ECLI:NL:RBDHA:2022:15340
Rechtbank Den Haag
- Eerste aanleg - enkelvoudig
- Rechtspraak.nl
Beroep tegen niet in behandeling nemen asielaanvraag op grond van Dublinverordening
In deze zaak heeft de Rechtbank Den Haag op 16 december 2022 uitspraak gedaan in een beroep van een eiser tegen het besluit van de Staatssecretaris van Justitie en Veiligheid om zijn aanvraag voor een verblijfsvergunning asiel voor bepaalde tijd niet in behandeling te nemen. Dit besluit was gebaseerd op de stelling dat Polen verantwoordelijk is voor de behandeling van de aanvraag, conform de Dublinverordening. Eiser heeft tegen dit besluit beroep ingesteld, waarbij hij werd bijgestaan door zijn gemachtigde en een tolk aanwezig was. De rechtbank heeft het beroep behandeld op 6 december 2022.

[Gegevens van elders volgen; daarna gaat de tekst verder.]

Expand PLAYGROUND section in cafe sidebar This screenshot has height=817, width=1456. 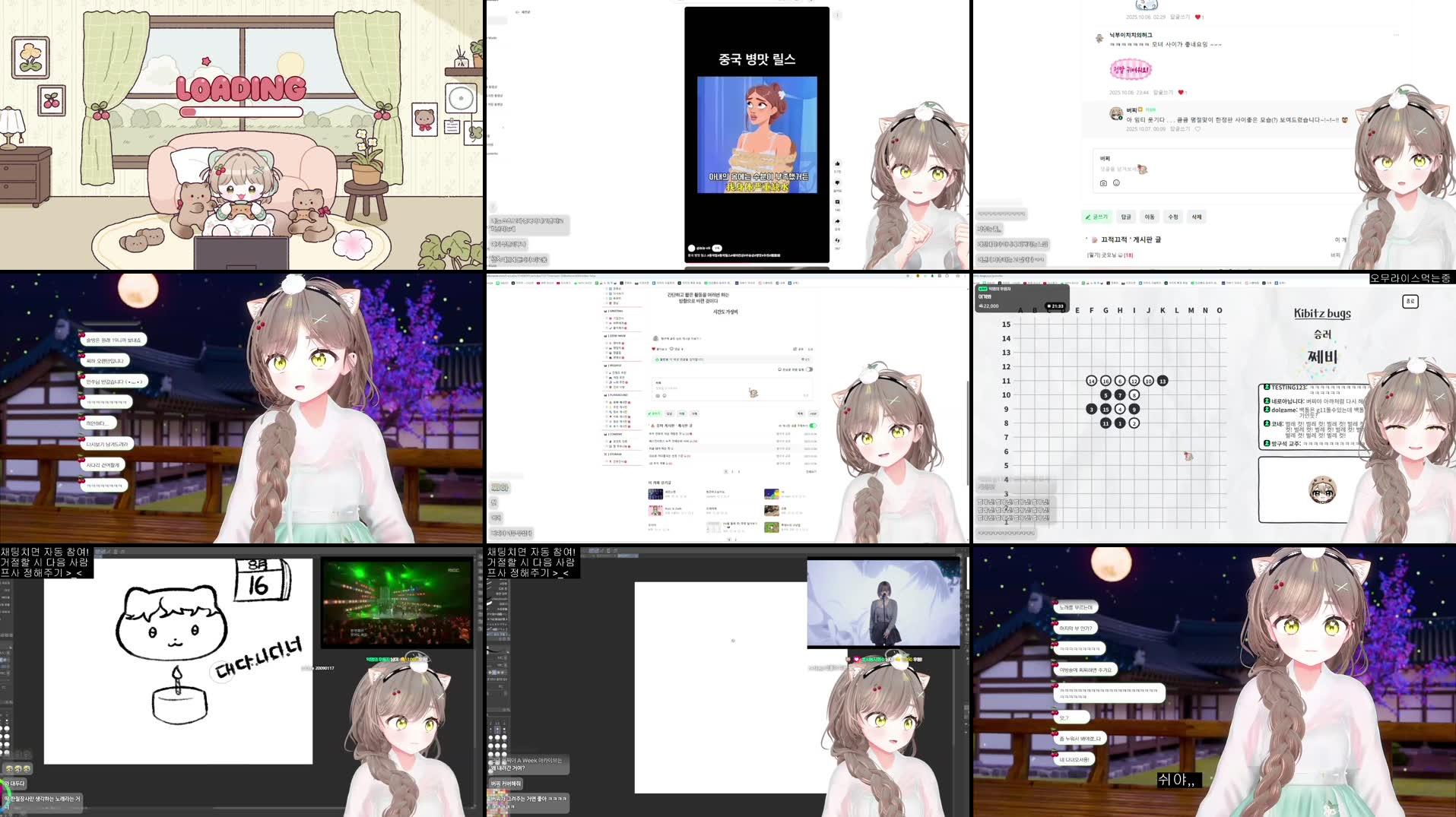pos(617,395)
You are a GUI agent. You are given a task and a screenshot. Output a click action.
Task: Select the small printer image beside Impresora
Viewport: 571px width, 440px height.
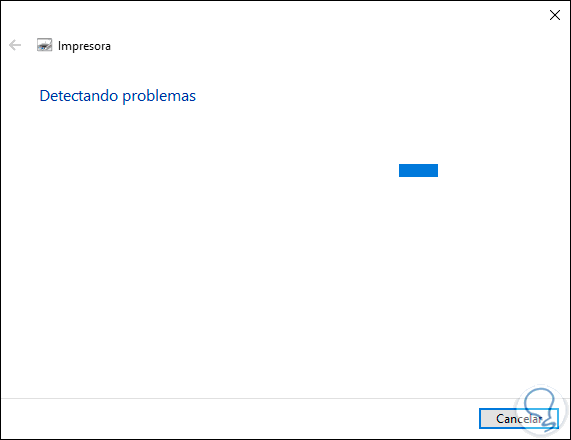44,45
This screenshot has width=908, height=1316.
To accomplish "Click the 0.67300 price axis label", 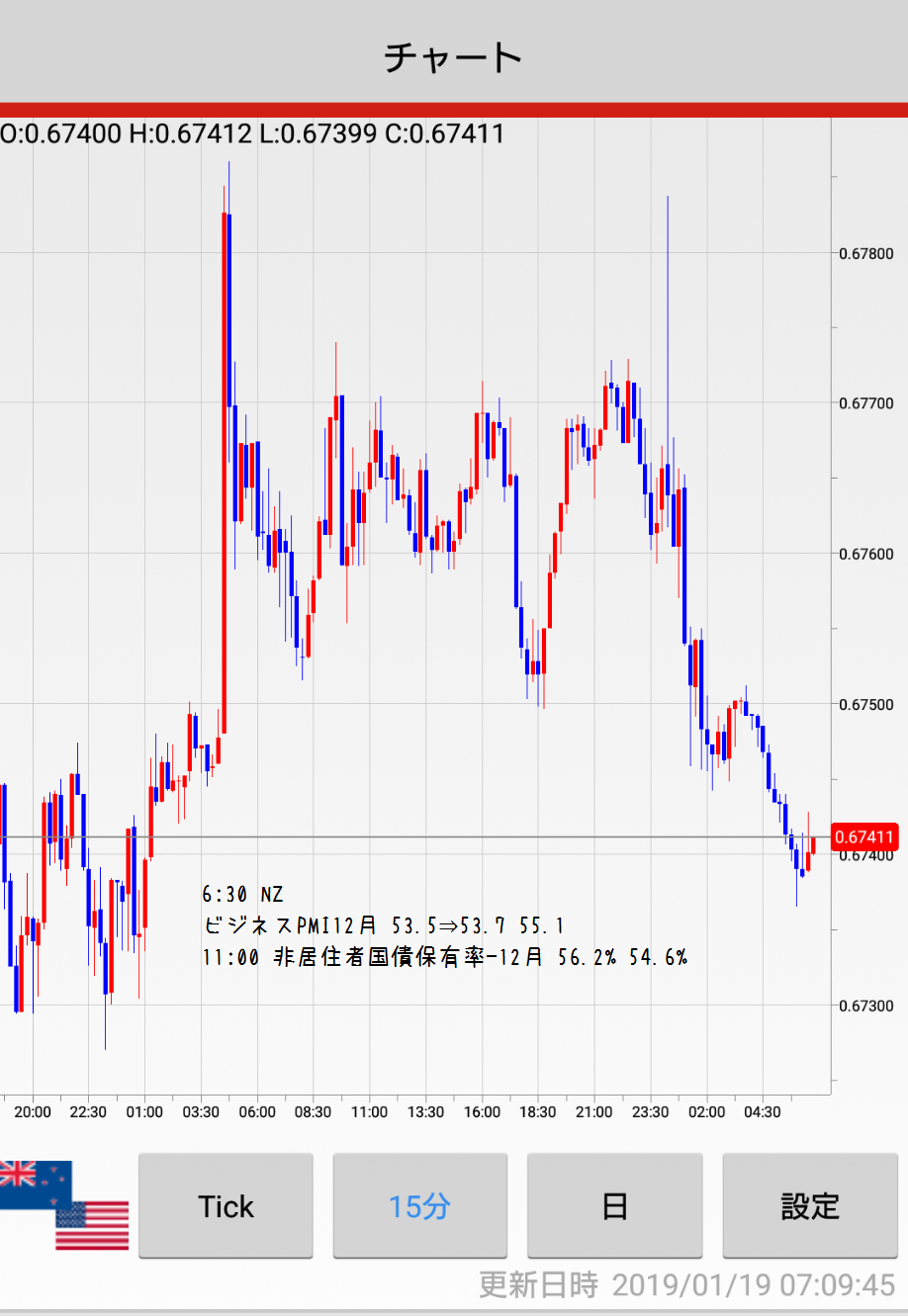I will click(x=865, y=1006).
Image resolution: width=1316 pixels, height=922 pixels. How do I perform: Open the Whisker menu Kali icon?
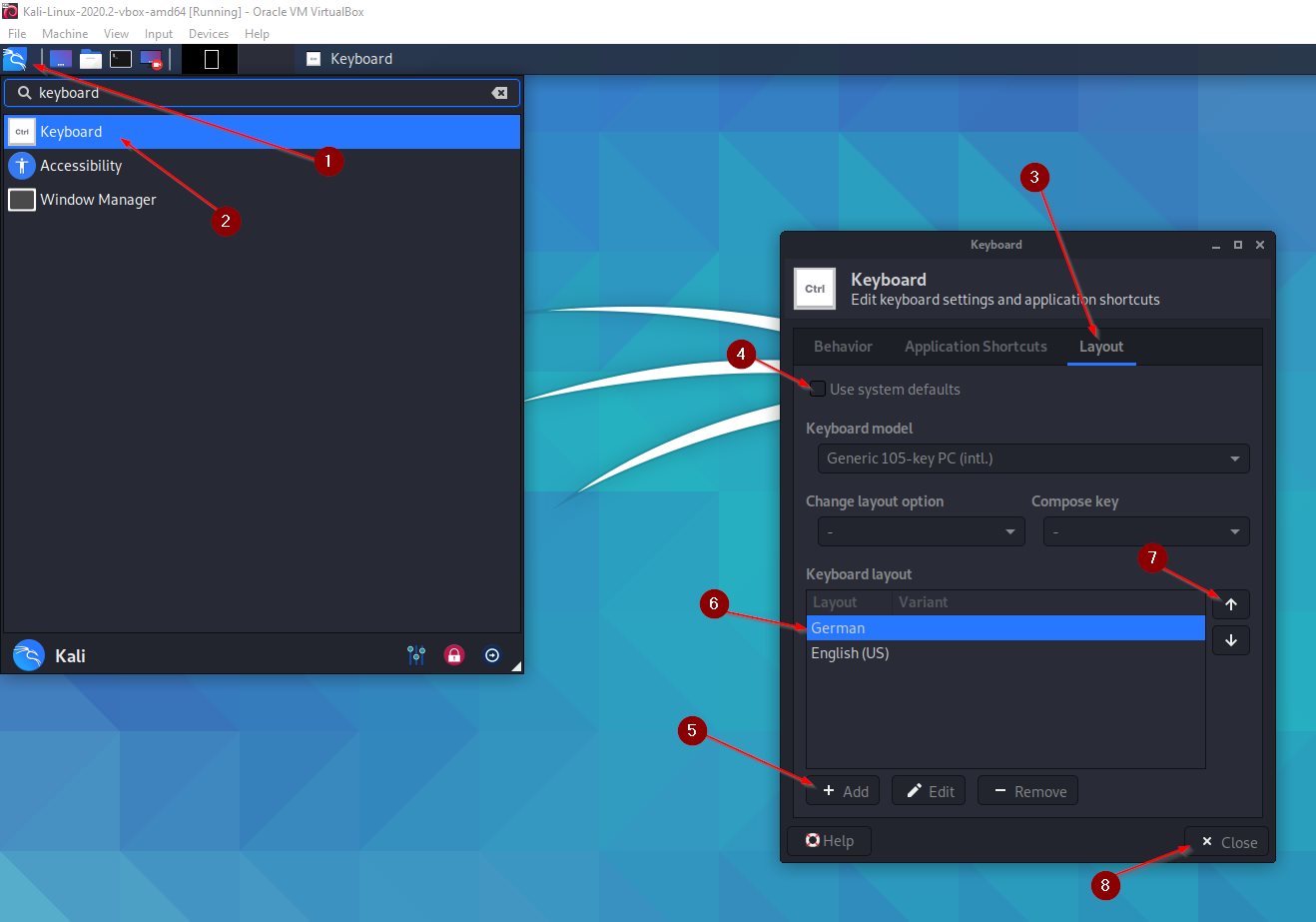tap(16, 59)
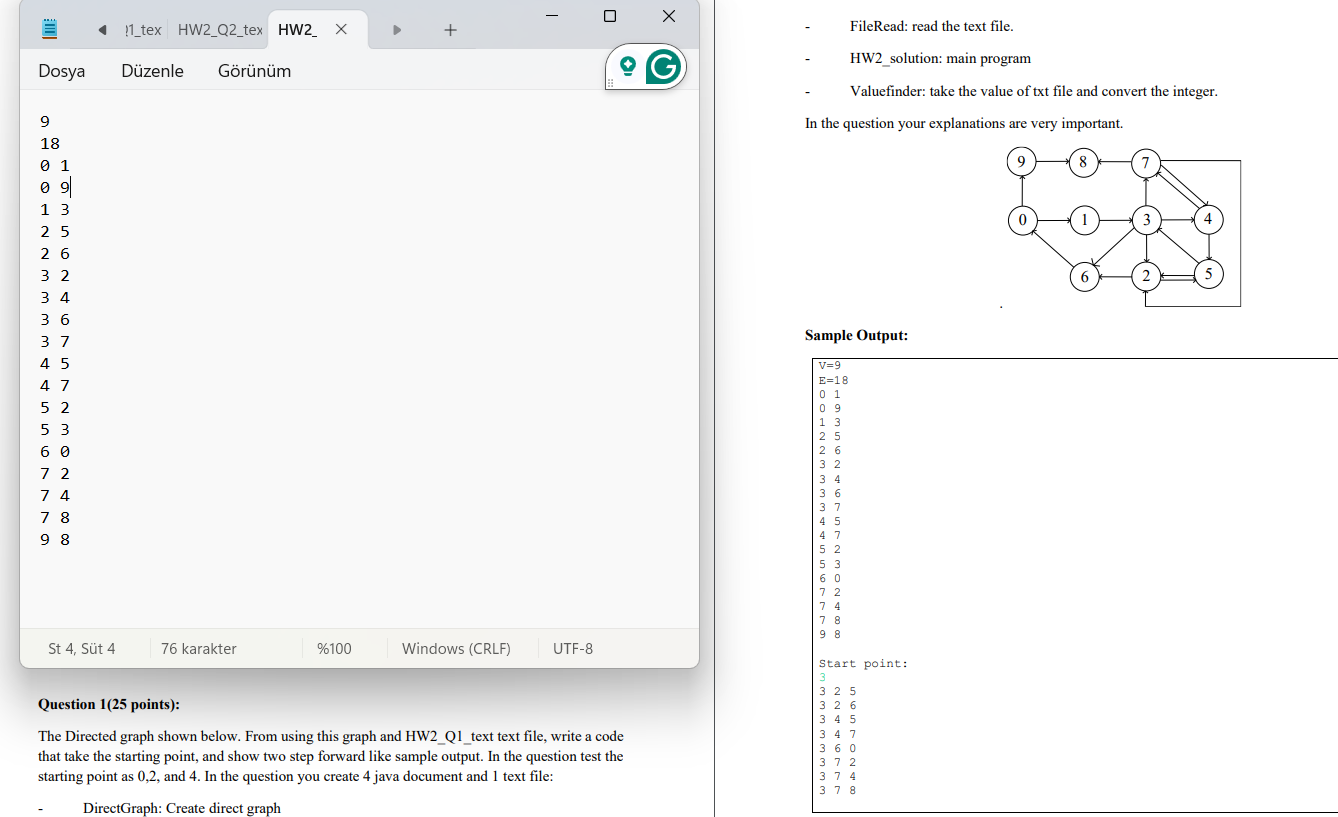
Task: Click the Grammarly G icon
Action: [x=665, y=65]
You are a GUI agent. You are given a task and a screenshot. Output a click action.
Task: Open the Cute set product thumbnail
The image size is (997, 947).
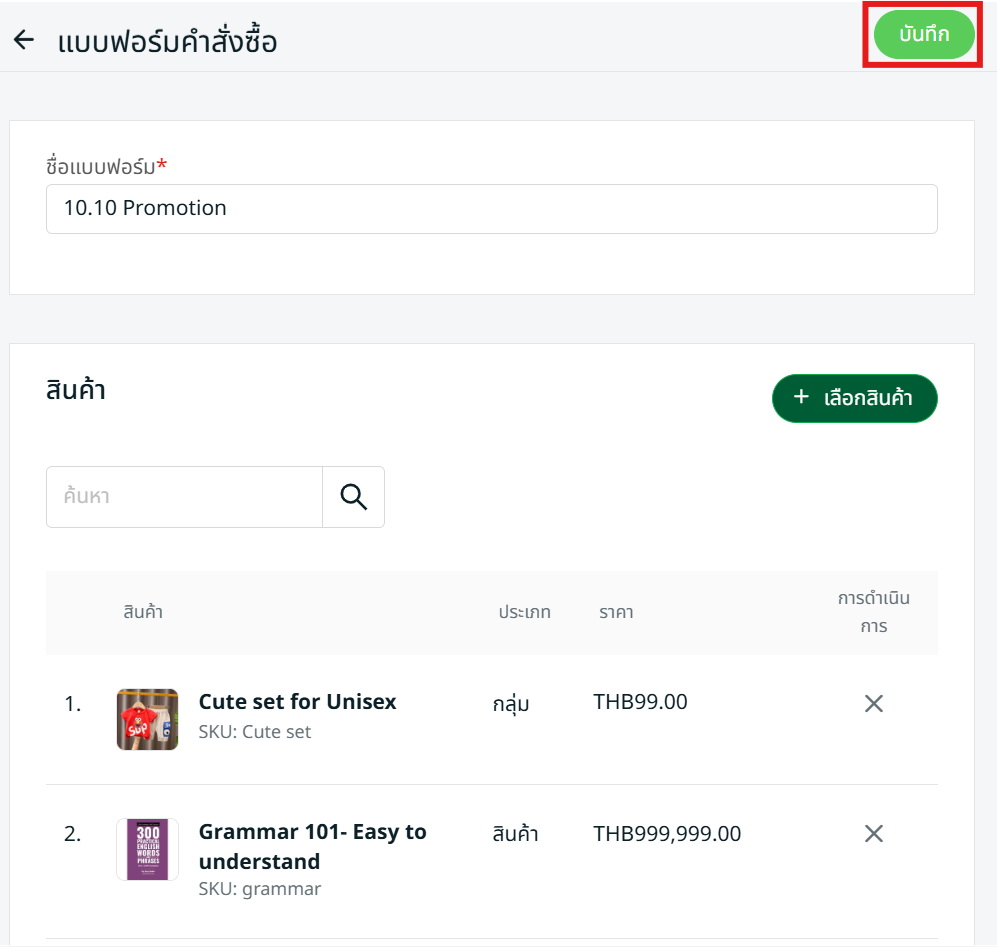(147, 719)
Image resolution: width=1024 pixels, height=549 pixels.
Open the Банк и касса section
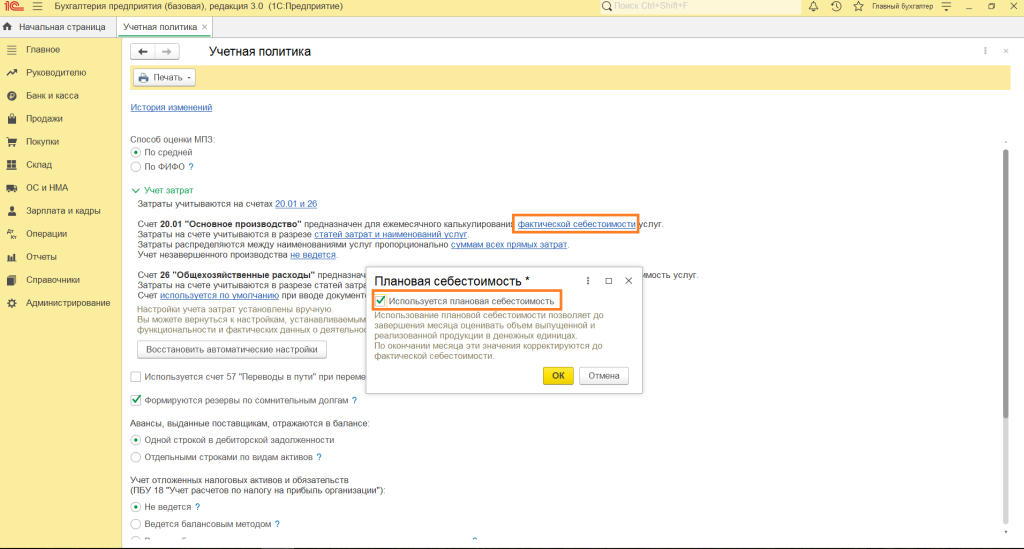click(x=51, y=96)
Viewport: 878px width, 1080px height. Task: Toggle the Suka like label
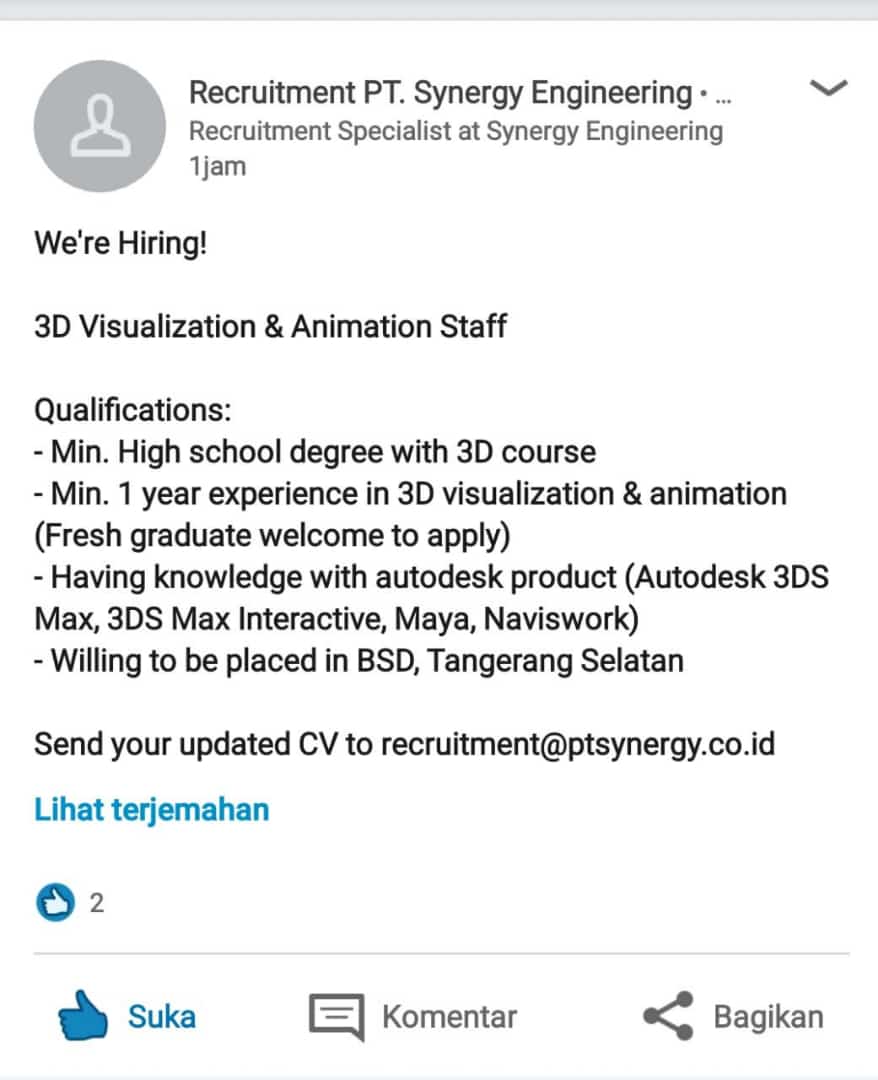point(161,1017)
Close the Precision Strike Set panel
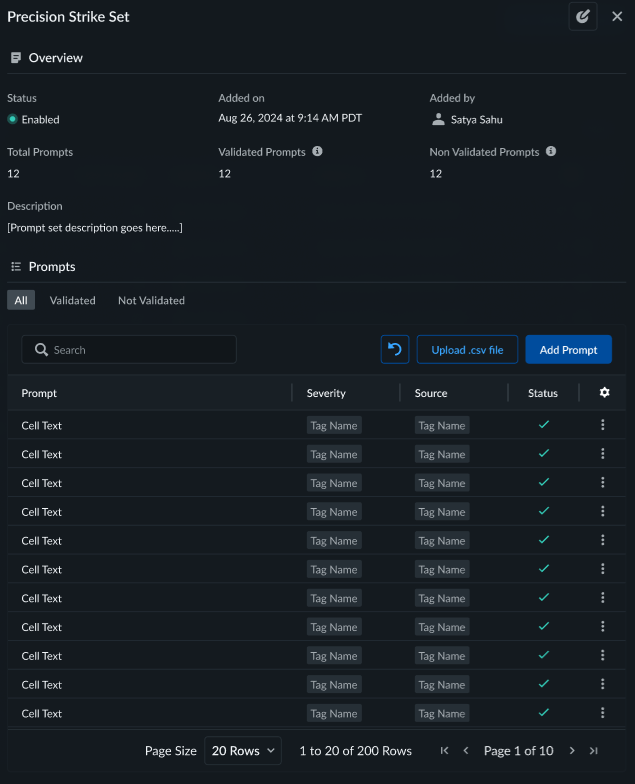Viewport: 635px width, 784px height. tap(617, 17)
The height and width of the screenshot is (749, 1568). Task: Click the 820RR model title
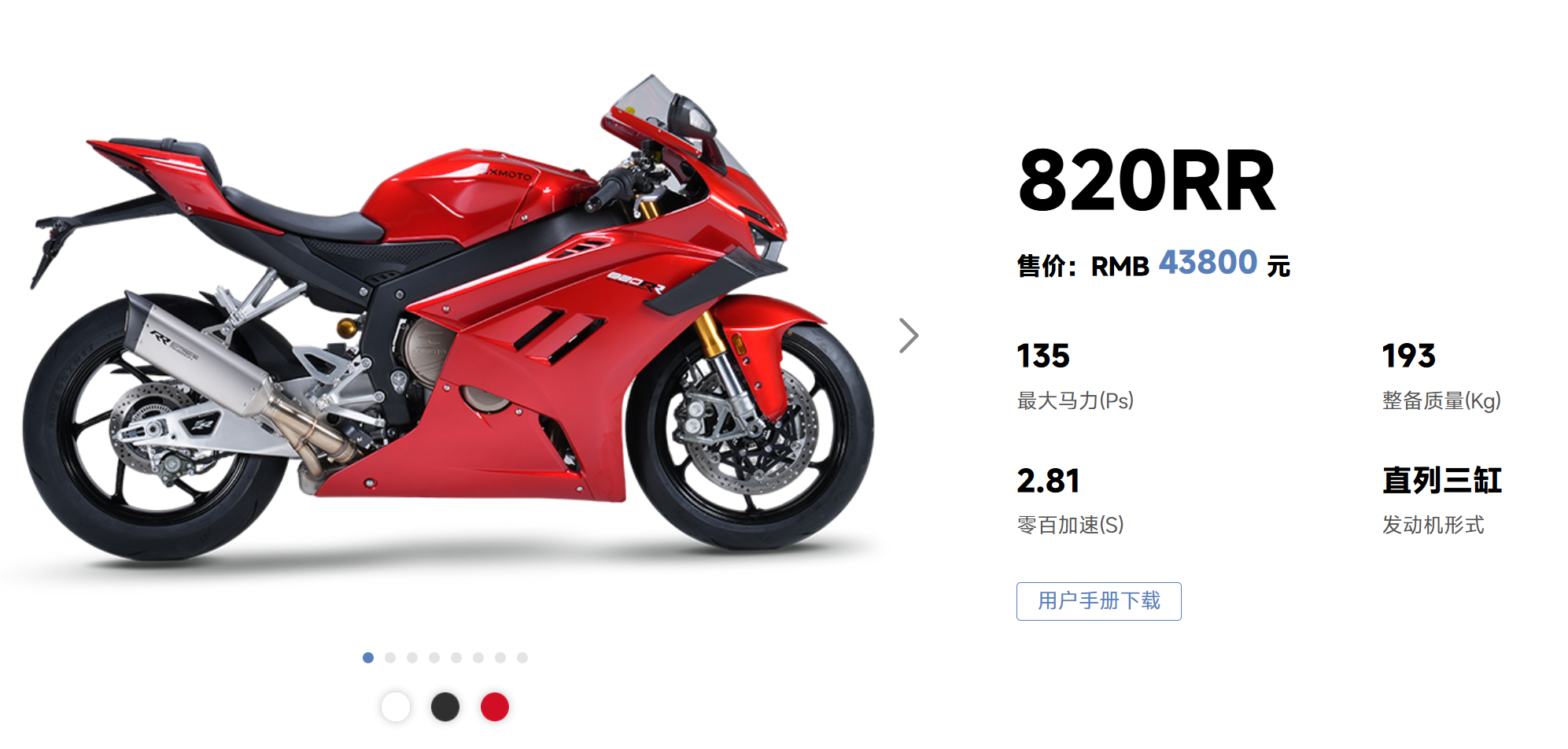(x=1146, y=181)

De rechtbank overweegt dat de Staatssecretaris zich op het interstatelijk vertrouwensbeginsel kan beroepen, wat inhoudt dat men ervan uitgaat dat andere EU-lidstaten hun verdragsverplichtingen nakomen. Eiser heeft echter aangevoerd dat hij geen vertrouwen heeft in de behandeling van zijn asielaanvraag in Polen en dat hij vreest voor detentie. De rechtbank heeft deze argumenten niet overtuigend geacht en heeft geoordeeld dat eiser niet heeft aangetoond dat zijn situatie zo bijzonder is dat de Staatssecretaris zijn aanvraag in behandeling had moeten nemen. De rechtbank heeft vastgesteld dat de omstandigheden van eiser niet zodanig zijn dat er sprake is van onevenredige hardheid bij de overdracht naar Polen.
Uiteindelijk heeft de rechtbank het beroep ongegrond verklaard en geen aanleiding gezien voor een proceskostenveroordeling. Eiser kan binnen een week na bekendmaking van deze uitspraak hoger beroep instellen bij de Afdeling bestuursrechtspraak van de Raad van State.